- ЗАДАНИЕ -
Какие государства названы пороговыми во фрагменте интервью о ядерном оружии?

- ЦИТИРУЕМЫЙ ТЕКСТ -
<<<<

Если говорить о том, что они становятся ядерным полем боя, конечно, смущало. Известны случаи, когда на команду штабных игр 1970-х гг. немецкое военно-политическое руководство хлопало дверьми, говоря, что вы здесь разыгрываете сценарии ядерного уничтожения Западной Германии, причём вашими же американскими ядерными бомбами. На что те пожимали плечами и говорили: «Ну да, русские вторглись, надо же что-то с этим делать».
И если посмотреть некоторые документы того же Варшавского договора, например, венгерские или польские, которые были рассекречены после 1991 г., там достаточно тяжёлая рефлексия на тему того, что сделать со страной, которая станет первой мишенью ответных ядерных ударов, вплоть до вывоза остатка населения совсем на восток. Вот такая была эпоха.
А что с ядерным оружием в Азии?
— Всё происходило тогда по понятным причинам в Европе. Сейчас можно, наверное, уже констатировать: идея, что мы держим свои национальные территории, больше не актуальна. Где ещё могут появиться какие-то заряды? Американцы в Азии, которая официально объявляется главным театром военных действий на будущее, могут что-то разместить?
— Здесь тонкий вопрос, будут ли они там размещать, потому что дискуссий на эту тему в Азии практически не ведётся. Другое дело, если встанет вопрос о давлении со стороны основных союзников, являющихся пороговыми (в первую очередь со стороны Южной Кореи). Тогда они могут пойти на размен: мы предоставляем вам Nuclear Sharing в ответ на то, что вы отказываетесь от своей ядерной программы. Такой вариант технически возможен, особенно если у американцев будет слишком много кипящих горшков на кухне, с которыми надо одновременно работать: в Европе, Азии, Южной Азии и так далее.
Американское тактическое ядерное оружие находилось в Южной Корее во время холодной войны. Вернуть его туда можно, если встанет вопрос сдерживания Китая уже на таком уровне. Пока до этого далековато.
С моей точки зрения, основная логика, по которой оно может там появиться, это исключение развития ядерных программ пороговых государств — Южной Кореи и, как ни странно, теоретически Японии. И та, и другая буквально за полгода может не то что собрать действующее устройство — Япония с её запасами плутония может их серийно производить.
— Про Китай традиционно известно гораздо меньше. Китай не любит никого посвящать в свои стратегические вопросы. Всё-таки, если пофантазировать, можно себе представить, что Китай тоже задумается где-нибудь что-нибудь разместить?
— Я не могу себе представить такой сценарий. Во-первых, у Китая не очень много ядерного оружия, хотя, видимо, будет больше в ближайшее время. Во-вторых, и это важнее, у Китая нет военных союзников как таковых. У него есть специфические отношения с некоторыми государствами. Например, стратегическое партнёрство с Россией, которое не является военным союзом, что подчёркивали не так давно публично. У него особые отношения с Пакистаном, которые тоже не являются военным союзом. Но у него нет союзников в варианте американского расширенного сдерживания.
— То есть Северная Корея тоже не подходит?
— Нет, не подходит. Там, опять же, особые отношения. Но что китайское ядерное оружие могло бы делать в КНДР? Там уже есть северокорейское ядерное оружие.

>>>>

(Извлечённые записи)
<<<<

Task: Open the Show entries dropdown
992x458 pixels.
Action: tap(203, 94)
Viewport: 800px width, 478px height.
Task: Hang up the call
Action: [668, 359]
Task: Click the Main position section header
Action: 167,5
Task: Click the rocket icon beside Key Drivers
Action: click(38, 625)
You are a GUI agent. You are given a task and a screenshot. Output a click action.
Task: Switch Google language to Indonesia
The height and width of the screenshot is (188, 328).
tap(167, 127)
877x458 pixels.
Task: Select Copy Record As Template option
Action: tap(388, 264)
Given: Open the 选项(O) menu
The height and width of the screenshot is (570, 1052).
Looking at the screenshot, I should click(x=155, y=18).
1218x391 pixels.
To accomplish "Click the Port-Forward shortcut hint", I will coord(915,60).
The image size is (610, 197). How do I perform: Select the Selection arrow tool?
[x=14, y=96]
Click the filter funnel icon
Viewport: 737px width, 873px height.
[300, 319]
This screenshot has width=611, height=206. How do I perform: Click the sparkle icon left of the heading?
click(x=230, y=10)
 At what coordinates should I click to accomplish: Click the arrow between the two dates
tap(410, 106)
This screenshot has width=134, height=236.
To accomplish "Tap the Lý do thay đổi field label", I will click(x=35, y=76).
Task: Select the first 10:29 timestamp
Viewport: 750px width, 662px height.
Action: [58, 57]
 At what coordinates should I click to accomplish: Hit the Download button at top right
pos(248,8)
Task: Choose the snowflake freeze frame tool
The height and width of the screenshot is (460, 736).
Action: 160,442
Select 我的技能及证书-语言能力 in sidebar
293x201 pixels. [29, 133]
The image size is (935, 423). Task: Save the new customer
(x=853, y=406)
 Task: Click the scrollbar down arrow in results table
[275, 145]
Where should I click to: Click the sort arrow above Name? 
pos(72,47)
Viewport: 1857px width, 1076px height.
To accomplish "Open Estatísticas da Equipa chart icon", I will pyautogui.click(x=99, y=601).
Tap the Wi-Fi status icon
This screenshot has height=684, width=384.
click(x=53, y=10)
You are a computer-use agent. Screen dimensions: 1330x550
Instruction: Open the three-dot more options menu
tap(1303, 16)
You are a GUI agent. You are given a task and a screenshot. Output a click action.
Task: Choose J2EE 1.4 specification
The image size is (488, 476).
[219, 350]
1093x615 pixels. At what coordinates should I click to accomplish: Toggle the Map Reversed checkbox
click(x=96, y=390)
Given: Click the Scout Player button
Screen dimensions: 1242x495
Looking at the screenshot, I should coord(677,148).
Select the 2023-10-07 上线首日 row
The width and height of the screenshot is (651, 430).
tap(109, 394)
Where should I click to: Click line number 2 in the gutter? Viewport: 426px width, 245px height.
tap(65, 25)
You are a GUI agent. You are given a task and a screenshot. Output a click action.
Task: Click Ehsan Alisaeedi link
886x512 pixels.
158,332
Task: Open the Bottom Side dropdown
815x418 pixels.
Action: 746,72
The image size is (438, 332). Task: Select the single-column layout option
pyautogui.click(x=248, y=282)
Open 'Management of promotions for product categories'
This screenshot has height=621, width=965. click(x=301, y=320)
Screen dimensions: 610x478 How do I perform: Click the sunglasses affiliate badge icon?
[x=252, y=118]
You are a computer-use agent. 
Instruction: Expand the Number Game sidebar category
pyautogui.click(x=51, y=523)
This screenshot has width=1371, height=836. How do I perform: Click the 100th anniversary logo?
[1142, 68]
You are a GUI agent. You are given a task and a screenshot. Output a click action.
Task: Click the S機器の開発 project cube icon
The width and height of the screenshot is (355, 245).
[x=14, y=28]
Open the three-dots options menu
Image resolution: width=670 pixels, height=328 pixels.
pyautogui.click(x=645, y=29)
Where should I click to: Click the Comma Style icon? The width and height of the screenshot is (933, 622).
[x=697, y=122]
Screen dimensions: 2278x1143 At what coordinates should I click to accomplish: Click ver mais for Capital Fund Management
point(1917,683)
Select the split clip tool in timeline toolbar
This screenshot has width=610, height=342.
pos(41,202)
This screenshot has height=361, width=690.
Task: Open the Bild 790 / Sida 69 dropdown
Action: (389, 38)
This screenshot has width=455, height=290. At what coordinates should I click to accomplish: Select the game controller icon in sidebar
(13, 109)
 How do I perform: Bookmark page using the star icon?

>>>>

- ОТВЕТ -
Южная Корея и, теоретически, Япония.